Oh, BTW, just an additional quote from the Camel Book

I've no idea when that edition was revised; but if it was any time in the last 8 or so years, the revision was lacking.

Neither map nor grep "throw away their return values" when used in a void or scalar context; they simply do not produce that list.

I don't recall which version this was changed for; but it has been so for long enough that anyone leveling charges of "the inefficiency of map in a void context" can only be be cargo-culted repetition of something you've heard or read; not based upon actual experience.

Ie. Don't level a charge until you've tested it for yourself; rather than just parroting what you've heard or read others say.

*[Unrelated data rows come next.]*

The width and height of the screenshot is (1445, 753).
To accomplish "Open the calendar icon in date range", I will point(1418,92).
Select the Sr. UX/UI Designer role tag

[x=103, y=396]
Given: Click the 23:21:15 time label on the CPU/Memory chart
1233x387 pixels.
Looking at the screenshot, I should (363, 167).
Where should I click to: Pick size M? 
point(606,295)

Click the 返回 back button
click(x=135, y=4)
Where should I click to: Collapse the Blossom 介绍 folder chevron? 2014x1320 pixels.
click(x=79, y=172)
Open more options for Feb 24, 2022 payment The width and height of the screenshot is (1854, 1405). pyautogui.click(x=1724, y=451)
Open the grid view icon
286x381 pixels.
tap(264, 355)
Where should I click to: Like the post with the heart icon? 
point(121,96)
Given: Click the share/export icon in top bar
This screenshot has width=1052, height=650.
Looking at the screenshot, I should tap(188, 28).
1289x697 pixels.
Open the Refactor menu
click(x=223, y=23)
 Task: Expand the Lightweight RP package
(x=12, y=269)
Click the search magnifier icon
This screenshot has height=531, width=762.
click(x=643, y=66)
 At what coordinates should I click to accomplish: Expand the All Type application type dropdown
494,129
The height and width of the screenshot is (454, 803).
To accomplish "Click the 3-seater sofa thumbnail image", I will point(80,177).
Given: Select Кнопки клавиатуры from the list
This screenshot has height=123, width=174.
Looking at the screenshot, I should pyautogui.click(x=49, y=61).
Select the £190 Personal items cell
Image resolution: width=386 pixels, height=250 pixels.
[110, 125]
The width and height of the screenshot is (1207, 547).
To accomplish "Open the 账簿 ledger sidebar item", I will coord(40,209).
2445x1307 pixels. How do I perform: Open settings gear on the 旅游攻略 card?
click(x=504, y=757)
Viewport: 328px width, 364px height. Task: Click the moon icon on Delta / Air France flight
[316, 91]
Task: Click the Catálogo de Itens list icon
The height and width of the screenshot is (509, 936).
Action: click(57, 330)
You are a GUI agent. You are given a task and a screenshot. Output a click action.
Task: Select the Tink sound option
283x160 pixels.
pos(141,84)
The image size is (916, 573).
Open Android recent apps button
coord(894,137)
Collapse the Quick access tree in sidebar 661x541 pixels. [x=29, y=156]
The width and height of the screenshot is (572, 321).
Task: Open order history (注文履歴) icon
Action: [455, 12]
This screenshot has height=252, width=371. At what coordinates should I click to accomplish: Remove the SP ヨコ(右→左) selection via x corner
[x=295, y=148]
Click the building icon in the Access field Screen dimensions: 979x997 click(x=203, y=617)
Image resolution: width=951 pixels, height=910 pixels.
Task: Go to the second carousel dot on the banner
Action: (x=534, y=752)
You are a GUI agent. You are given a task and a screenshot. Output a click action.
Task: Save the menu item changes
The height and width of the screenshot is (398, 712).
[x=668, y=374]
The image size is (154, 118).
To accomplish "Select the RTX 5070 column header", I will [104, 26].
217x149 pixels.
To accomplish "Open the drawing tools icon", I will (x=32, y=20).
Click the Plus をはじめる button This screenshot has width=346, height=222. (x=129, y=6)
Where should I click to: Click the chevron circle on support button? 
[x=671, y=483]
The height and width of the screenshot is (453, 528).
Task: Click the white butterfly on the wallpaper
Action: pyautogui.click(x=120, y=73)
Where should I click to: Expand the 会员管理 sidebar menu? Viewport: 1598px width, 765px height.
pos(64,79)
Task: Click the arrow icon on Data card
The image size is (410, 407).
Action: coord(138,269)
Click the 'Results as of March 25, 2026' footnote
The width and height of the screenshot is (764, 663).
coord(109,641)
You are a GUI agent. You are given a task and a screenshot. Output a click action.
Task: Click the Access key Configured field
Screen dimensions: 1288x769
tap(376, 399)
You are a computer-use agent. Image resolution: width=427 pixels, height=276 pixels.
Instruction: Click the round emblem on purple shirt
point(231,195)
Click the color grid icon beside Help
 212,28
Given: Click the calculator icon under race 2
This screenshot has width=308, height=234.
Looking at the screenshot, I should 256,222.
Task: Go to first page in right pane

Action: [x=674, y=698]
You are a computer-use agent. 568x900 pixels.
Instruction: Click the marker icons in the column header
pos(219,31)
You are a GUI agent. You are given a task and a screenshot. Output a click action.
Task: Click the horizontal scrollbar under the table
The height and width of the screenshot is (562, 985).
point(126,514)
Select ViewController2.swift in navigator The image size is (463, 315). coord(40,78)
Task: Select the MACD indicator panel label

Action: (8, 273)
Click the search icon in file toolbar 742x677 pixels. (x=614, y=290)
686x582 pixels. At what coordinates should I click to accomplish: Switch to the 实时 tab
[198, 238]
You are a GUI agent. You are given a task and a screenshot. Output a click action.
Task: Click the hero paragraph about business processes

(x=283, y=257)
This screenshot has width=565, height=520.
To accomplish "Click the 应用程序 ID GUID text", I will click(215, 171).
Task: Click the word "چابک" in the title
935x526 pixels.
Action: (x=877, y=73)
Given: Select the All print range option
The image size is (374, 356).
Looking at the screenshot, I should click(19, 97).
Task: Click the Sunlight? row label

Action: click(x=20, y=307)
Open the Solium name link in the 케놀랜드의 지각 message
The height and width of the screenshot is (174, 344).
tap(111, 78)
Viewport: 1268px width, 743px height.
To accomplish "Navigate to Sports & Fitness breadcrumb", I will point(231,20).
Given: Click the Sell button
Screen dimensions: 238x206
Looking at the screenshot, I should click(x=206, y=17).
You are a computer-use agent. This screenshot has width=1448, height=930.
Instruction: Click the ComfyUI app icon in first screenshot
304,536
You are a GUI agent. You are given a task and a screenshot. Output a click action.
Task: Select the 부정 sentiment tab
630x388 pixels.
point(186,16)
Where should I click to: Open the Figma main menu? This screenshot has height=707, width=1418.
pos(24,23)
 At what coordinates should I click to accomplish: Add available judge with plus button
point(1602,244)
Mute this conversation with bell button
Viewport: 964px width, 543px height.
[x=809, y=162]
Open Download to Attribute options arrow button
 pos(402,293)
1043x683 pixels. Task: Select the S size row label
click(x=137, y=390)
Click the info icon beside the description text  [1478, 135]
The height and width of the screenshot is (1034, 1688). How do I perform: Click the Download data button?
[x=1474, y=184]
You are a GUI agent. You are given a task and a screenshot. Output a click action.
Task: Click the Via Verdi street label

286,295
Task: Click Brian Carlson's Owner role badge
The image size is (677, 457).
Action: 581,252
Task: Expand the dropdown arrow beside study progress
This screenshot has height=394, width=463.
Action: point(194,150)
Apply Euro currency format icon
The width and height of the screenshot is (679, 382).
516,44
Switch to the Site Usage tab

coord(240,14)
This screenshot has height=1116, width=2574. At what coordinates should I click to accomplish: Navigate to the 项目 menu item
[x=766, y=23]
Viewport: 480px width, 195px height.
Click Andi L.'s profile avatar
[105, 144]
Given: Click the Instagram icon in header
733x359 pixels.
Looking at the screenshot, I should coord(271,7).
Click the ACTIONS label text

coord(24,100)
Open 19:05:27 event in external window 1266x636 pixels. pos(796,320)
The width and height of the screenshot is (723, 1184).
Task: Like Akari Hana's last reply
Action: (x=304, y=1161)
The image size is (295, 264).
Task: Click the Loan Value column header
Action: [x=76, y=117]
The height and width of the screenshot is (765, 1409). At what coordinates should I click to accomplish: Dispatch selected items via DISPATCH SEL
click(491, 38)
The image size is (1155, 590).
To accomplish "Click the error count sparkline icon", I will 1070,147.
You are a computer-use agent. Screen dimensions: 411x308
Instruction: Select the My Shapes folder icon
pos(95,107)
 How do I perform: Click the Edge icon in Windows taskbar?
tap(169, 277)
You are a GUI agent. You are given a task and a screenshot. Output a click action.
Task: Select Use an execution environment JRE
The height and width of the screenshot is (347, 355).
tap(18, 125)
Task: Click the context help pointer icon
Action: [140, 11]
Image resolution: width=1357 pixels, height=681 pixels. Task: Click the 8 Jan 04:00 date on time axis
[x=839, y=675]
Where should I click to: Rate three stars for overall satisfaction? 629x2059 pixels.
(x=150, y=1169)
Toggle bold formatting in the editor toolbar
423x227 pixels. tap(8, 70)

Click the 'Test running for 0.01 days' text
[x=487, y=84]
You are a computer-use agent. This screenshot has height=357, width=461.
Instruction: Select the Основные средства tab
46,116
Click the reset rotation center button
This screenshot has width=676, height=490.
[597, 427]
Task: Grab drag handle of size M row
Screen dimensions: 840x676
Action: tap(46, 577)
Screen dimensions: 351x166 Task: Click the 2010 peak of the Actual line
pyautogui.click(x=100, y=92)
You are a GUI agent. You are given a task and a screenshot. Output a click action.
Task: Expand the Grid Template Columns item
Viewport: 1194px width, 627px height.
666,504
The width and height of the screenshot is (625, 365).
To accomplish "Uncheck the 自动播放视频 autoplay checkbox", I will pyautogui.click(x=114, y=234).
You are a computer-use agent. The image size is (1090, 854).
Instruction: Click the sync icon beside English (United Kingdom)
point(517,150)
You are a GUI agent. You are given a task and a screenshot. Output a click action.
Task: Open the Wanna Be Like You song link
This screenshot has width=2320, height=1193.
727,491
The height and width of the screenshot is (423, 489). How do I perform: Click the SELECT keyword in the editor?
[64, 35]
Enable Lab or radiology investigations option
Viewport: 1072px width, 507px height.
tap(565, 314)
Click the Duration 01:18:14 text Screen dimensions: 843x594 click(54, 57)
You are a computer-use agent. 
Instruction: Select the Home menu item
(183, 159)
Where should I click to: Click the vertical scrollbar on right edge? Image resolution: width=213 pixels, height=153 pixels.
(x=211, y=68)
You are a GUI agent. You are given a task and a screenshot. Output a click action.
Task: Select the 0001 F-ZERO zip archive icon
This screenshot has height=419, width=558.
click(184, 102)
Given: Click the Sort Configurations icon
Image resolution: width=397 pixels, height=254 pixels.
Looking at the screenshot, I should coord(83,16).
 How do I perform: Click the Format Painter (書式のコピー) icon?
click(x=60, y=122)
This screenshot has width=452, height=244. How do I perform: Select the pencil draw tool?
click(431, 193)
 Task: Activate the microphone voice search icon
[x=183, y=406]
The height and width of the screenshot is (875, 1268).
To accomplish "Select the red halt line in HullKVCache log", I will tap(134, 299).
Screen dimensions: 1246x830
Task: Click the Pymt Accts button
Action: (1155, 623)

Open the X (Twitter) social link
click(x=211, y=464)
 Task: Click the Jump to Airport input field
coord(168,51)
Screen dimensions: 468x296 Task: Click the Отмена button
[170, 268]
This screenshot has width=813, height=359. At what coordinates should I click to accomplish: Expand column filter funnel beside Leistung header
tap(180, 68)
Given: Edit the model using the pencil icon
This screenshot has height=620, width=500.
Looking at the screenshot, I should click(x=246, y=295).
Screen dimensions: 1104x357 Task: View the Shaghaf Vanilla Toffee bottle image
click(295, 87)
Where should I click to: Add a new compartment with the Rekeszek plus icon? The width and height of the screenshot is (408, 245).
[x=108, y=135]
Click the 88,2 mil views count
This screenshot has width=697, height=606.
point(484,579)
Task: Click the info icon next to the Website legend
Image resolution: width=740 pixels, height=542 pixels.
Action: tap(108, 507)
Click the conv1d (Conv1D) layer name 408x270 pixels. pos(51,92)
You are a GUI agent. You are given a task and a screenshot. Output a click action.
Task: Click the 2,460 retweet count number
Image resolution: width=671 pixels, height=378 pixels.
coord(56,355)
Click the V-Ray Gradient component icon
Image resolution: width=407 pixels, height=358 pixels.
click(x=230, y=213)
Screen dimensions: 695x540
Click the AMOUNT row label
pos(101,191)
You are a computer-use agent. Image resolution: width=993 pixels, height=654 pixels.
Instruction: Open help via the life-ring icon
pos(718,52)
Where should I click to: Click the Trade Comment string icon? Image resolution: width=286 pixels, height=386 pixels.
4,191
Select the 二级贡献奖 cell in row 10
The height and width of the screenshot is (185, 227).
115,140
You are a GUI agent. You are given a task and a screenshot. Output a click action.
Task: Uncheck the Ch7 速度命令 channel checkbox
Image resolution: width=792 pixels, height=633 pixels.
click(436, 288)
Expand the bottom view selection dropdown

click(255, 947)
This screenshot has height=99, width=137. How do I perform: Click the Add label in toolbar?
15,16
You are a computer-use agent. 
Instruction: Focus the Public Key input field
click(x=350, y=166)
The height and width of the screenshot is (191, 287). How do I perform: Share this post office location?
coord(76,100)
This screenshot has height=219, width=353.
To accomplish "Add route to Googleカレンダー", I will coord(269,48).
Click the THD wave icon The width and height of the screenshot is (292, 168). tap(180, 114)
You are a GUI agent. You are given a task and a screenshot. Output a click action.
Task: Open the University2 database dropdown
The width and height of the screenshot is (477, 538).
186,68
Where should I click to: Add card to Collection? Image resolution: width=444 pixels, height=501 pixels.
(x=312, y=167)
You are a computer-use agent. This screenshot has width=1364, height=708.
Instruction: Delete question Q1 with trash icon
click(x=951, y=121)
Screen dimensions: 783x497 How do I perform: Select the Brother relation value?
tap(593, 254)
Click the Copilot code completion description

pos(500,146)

And I upvoted your post despite a couple of things I don't like to much.

Don't! If you don't like what I say, don't upvote.

Now to those things you apparently didn't like:

And I was only trying to offer a possible reason why the OP asked the question in the first place.

Do you think that your guess as to his reasoning is likely to be any more definitive than my guess?

Yeah, I am more limited than you, sorry about that.

If you set out to be offended; you likely will be; but twisting my words to achieve that happy state is less rhetoric, more ....

I didn't say you were limited; I said your expectations were. And the latter is in no way a personal attack; just a statement of fact based upon your own expression of those expectations.

You expect to see map used to produce a new list from a list. This may be because you've come from a background (some other language; possibly a functional one) where that is the only way their (equivalent of) map can be used. Maybe because that is what you've read that it does. Or maybe it just the only way you've ever used it. None of these is an insult. None of these is a personal attack.

Perl's implementation of many widely used constructs is more flexible than their equivalents in other languages. That is in big part what makes Perl so useful and effective.

In this case, map embraces rather than decries the ability to modify the iterated list in place -- what you called a "side-effect" -- through the use of aliasing of the origin of the list. That allows Perl to achieve efficiencies that would be difficult (Haskell's unsafe* functions) or impossible (Clean/Miranda/Erlang) in other languages.

Labeling others' arguments does not make the label true. Besides, this is just rhetorics, falling short of a proper intellectual argument.

Dealt with above, but to reiterate.

Performance:

[0] Perl> cmpthese -3,{a=>q[@a = map $_*1, @a],b=>q[map $_*=1, @a],c=> +q[$_*=1 for @a] };; Rate a c b a 2.88/s -- -67% -67% c 8.64/s 200% -- -2% b 8.86/s 208% 3% --

If you repeat an idea without having tested it for yourself -- that's cargo-cult.

When the label applied is correct; that is perfectly good "intellectual argument". It's a fact.


With the rise and rise of 'Social' network sites: 'Computers are making people easier to use everyday'
Examine what is said, not who speaks -- Silence betokens consent -- Love the truth but pardon error.
"Science is about questioning the status quo. Questioning authority".
In the absence of evidence, opinion is indistinguishable from prejudice.